Of particular note is the degree to which the very poor bear the largest burdens, something only revealed once we take into account the spending side of the equation. Households making under $10,000 a year are largely left out of the tax side of the bill. The average change for a household in this group in 2019 is a tax cut of just $20. That becomes a very small tax increase by 2025. However, they are decidedly not left out of the effects from the spending cuts. By 2025, the average household making under $20,000 would suffer the burden of about $850 in cuts, which is equivalent to over 16 percent of their pre-tax income.

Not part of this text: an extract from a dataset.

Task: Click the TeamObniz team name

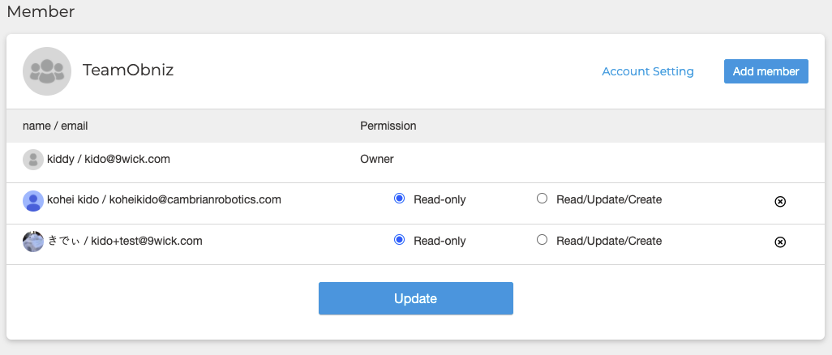Action: (x=128, y=71)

It may be hard to believe, but this distributional analysis probably represents a “best-case” scenario for low and moderate-income people, for three reasons. First, the programs affected by the automatic spending cuts are broad in their impact. Generally speaking, they help society as a whole, and therefore their direct benefits are spread out over everyone. Means-tested programs that are closer in their effect to transfer payments are largely exempt from the automatic cuts. If, however, the automatic cuts are replaced, either partially or fully, by cuts to Medicaid or to other means-tested programs, as the Senate budget resolution calls for, then the burdens of this bill will be far more focused on the bottom half of the income distribution than even the current impacts are.

Second, massive tax cuts skewed towards people at the top of the income spectrum are not only unlikely to spur economic growth and prosperity, but they are more likely to reduce growth and further concentrate wealth and income in the hands of a very few. These graphs do not account for the broad economic harm that will come from further incentivizing corporations to move operations offshore, to pay their top executives ever more while holding down wages, and to further rig the rules to keep their wealth from ever “trickling down.”

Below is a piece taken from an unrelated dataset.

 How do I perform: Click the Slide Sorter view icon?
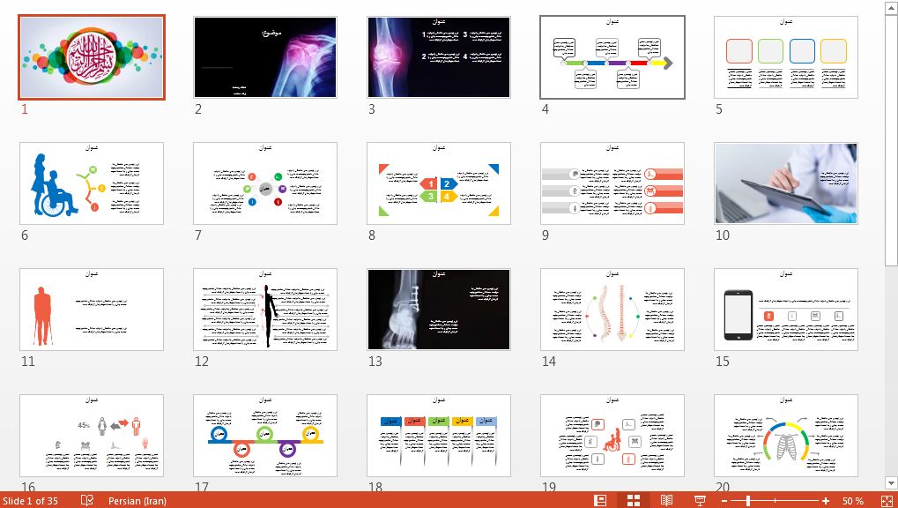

One final note. This analysis does not include the effects of higher health insurance premiums in the non-group market. The Congressional Budget Office reports that repealing the ACA’s mandate would not only lead to 13 million additional uninsured Americans, but it would also mean 10 percent higher annual premiums. A truly comprehensive distributional analysis would also include these higher costs to households, but unfortunately data limitations made their inclusion in this analysis impossible. However, according to the Census Current Population Survey, roughly 75 percent of households who purchase insurance directly (i.e. not through their employer and not through Medicare, Medicaid, or other public programs) make less than $100,000 a year. Therefore, we can be sure that a fully comprehensive distributional analysis that incorporated premium increases would further skew the burden of the Senate’s tax bill toward middle and low income families.

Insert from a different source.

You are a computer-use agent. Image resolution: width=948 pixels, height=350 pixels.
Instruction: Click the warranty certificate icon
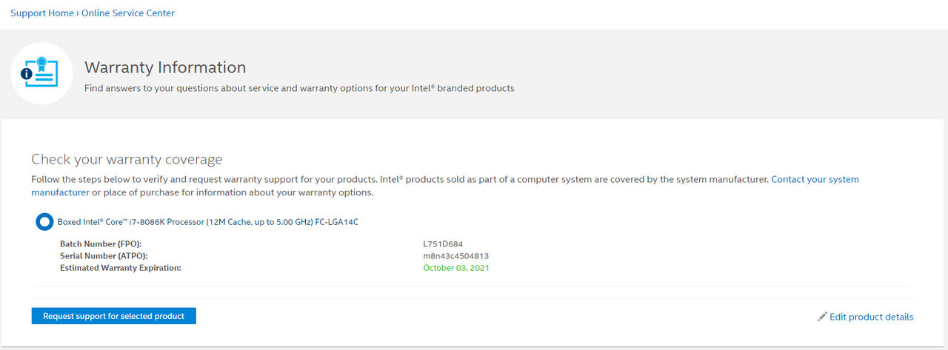[x=41, y=73]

The tax implications of the Senate’s bill are already very clear. It facilitates an extremely large transfer of income from the bottom and the middle to the top. Once we incorporate the distributional effects of the attendant spending changes, however, the picture is much bleaker. The meager tax benefits afforded to some in the middle class in the early years of the bill are more than wiped out by the spending side losses. By 2027, everyone loses out, with the exception of the very rich.

Methodology

This more comprehensive distributional analysis combines four major elements:

  1. The official Joint Committee on Taxation estimate of the tax provisions of the legislation in the Senate (except for the estate tax, which JCT excludes from its analysis).
  2. An estimate of the benefits of the estate tax changes in the legislation based on the overall revenue effect from JCT and the distribution of who pays the estate tax from Tax Policy Center.
  3. The official Congressional Budget Office estimate of the spending-side effects of the individual mandate repeal.
  4. An estimate of the distributional consequences from the so-called “PayGo” sequester, based on the CBO methodology of distributing federal spending that is, “not linked to specific beneficiaries.” This method entails distributing half of the spending change to households based on share of total households, and distributing the other half based on share of total household income.